**Material provided**

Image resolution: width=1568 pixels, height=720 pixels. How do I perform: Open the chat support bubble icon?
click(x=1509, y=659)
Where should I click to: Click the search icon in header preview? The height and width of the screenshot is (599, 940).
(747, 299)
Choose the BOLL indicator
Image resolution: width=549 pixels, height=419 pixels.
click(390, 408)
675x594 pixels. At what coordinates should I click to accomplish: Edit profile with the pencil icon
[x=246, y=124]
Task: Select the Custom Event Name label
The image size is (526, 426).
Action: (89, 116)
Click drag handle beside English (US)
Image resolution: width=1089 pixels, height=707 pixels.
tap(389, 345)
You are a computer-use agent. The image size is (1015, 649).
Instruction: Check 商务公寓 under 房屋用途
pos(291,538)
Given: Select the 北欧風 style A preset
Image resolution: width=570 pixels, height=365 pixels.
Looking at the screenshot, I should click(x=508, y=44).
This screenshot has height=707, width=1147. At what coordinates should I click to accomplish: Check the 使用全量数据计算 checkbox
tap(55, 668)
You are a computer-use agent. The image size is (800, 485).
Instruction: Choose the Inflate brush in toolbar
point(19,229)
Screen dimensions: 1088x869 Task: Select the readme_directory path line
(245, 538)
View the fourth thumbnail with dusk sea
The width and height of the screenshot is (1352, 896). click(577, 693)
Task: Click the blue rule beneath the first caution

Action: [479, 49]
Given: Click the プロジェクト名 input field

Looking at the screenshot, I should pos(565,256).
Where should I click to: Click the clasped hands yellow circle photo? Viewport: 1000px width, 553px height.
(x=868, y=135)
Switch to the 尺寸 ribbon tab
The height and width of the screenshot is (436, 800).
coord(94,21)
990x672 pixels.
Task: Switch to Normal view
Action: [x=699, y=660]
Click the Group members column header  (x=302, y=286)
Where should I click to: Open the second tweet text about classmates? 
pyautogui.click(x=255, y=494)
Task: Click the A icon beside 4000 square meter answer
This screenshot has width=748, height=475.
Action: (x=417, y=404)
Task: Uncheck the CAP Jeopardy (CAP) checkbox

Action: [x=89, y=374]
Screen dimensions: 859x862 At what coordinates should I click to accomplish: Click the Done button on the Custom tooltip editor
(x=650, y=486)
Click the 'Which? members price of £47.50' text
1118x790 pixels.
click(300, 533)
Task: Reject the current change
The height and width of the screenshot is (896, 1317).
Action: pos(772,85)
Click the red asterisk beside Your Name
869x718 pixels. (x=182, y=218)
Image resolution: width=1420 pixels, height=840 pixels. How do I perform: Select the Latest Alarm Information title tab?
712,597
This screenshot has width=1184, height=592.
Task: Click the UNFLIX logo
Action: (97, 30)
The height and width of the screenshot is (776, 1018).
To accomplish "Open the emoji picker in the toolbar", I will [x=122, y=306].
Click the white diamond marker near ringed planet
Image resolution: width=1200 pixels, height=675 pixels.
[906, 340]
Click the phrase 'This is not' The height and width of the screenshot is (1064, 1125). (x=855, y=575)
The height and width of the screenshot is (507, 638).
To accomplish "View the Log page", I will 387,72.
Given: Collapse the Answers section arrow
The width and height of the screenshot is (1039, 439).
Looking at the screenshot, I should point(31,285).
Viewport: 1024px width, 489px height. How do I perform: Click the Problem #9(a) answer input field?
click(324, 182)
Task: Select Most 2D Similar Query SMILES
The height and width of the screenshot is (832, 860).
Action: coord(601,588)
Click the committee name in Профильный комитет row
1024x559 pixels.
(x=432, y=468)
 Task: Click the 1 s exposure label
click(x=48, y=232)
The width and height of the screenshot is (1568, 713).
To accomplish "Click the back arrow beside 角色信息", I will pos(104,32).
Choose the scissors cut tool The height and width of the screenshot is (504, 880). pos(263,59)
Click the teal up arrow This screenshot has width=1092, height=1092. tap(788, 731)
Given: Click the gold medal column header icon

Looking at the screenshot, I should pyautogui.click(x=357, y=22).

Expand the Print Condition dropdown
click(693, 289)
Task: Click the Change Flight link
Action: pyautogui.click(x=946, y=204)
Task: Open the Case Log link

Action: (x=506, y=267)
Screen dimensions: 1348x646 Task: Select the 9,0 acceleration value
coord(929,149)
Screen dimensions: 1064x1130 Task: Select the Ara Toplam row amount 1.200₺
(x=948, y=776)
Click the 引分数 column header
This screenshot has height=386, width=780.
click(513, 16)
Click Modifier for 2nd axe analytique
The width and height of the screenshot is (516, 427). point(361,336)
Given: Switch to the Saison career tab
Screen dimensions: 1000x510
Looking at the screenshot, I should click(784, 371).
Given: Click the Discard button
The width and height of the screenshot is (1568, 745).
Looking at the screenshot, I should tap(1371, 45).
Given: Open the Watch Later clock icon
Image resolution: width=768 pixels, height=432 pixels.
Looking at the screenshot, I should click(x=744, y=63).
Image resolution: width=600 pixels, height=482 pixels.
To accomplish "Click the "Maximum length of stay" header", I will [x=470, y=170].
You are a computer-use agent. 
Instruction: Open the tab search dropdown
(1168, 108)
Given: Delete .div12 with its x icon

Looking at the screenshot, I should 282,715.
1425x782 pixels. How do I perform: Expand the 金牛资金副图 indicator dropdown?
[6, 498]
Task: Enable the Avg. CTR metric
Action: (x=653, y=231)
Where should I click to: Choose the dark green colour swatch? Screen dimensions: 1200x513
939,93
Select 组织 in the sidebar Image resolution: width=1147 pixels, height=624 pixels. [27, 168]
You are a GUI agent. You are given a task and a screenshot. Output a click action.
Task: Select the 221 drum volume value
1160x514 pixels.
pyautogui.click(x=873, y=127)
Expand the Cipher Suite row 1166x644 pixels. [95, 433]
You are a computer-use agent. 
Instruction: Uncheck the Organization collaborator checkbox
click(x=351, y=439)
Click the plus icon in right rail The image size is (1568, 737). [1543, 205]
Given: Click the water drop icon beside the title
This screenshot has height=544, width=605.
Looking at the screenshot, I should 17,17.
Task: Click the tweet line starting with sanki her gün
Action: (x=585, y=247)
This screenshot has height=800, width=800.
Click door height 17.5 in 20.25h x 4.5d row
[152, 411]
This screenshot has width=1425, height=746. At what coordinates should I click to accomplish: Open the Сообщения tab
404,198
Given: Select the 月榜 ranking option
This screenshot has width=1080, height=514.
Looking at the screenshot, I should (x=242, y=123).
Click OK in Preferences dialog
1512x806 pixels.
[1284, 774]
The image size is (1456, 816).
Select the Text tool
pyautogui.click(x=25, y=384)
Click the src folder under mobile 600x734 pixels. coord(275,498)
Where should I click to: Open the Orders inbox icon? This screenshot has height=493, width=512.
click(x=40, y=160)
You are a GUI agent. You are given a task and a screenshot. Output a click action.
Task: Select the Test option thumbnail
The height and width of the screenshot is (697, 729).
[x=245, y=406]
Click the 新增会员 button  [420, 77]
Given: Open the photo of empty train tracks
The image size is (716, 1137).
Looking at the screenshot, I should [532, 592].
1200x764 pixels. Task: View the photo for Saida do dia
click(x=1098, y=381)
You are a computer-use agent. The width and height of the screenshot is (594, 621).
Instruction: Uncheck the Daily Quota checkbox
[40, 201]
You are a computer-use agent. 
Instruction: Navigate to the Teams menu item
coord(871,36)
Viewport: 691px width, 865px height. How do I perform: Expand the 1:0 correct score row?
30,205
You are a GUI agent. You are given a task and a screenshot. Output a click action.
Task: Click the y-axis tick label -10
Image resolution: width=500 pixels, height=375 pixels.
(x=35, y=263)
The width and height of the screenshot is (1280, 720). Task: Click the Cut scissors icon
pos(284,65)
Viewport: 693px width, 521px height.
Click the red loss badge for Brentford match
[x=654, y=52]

**Task description**
Among the entries above, the lines between the ones containing "The image size is (526, 426)." and "Given: Select the 北欧風 style A preset", inclusive, are to be transcribed exactly. No other line is to be given.

**Solution below**
The image size is (526, 426).
Action: (89, 116)
Click drag handle beside English (US)
Image resolution: width=1089 pixels, height=707 pixels.
tap(389, 345)
You are a computer-use agent. The image size is (1015, 649).
Instruction: Check 商务公寓 under 房屋用途
pos(291,538)
Given: Select the 北欧風 style A preset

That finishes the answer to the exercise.